— Task to complete —
Please pick out every line of the material below that contains the word "icon" and copy each one in full. Uppercase and lowercase letters must match.
╭─ Data lines
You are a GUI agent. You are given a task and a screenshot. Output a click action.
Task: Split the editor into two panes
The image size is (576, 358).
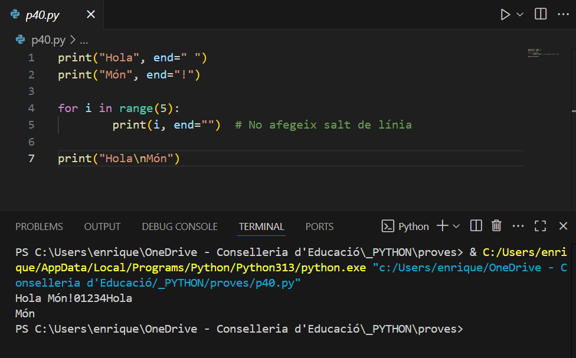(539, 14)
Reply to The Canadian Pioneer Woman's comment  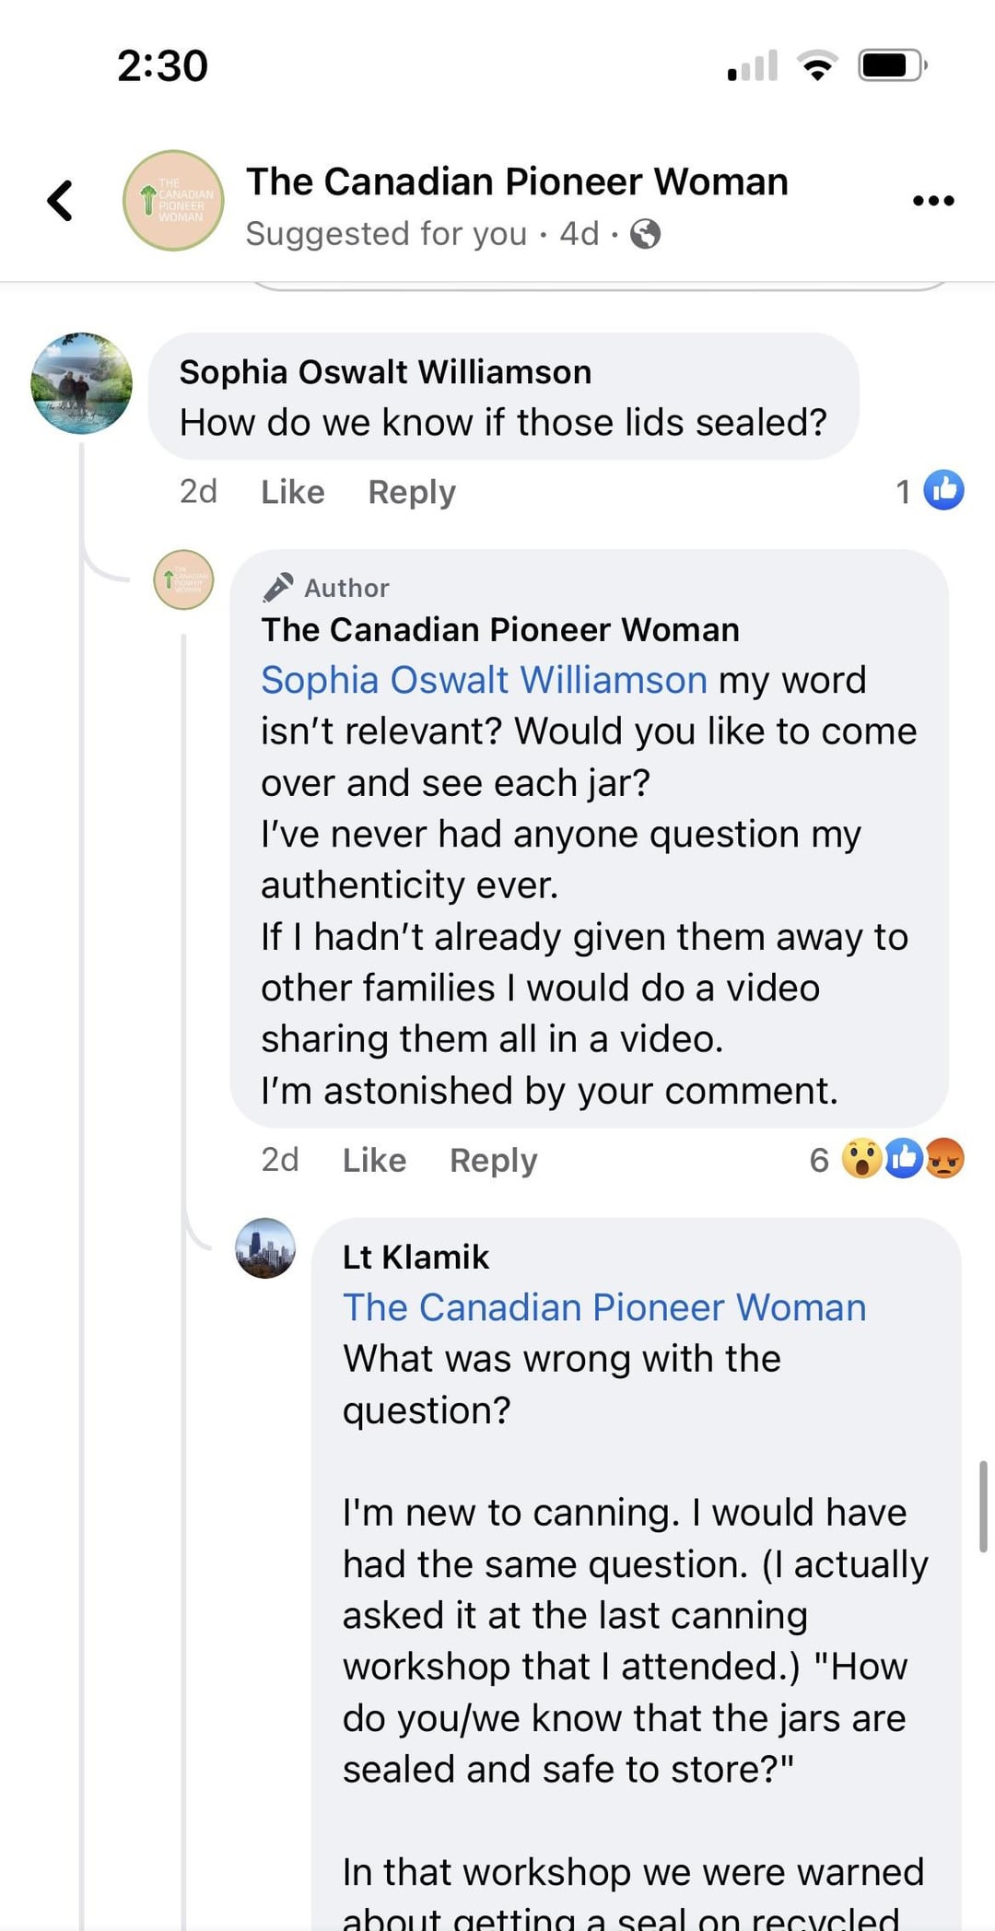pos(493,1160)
╰─
╭─ Data lines
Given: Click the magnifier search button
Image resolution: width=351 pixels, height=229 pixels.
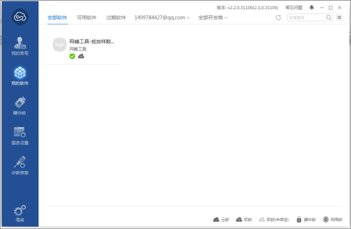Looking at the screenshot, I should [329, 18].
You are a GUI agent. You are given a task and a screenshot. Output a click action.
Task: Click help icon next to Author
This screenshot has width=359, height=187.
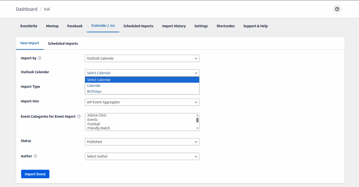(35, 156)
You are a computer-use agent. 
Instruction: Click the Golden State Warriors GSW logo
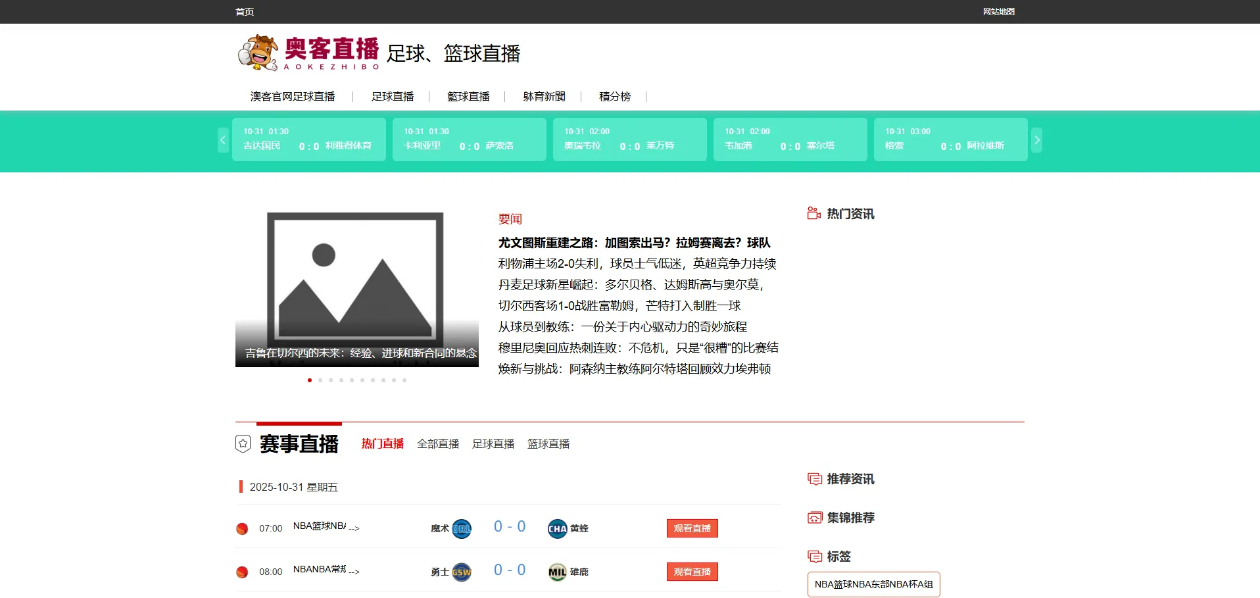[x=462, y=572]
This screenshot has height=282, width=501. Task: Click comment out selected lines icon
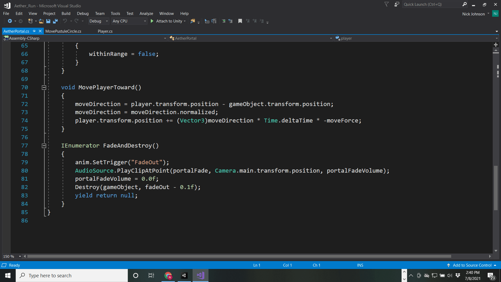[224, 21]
╰─
— Response —
Task: Click help icon next to Author
This screenshot has height=282, width=501. Task: Click comment out selected lines icon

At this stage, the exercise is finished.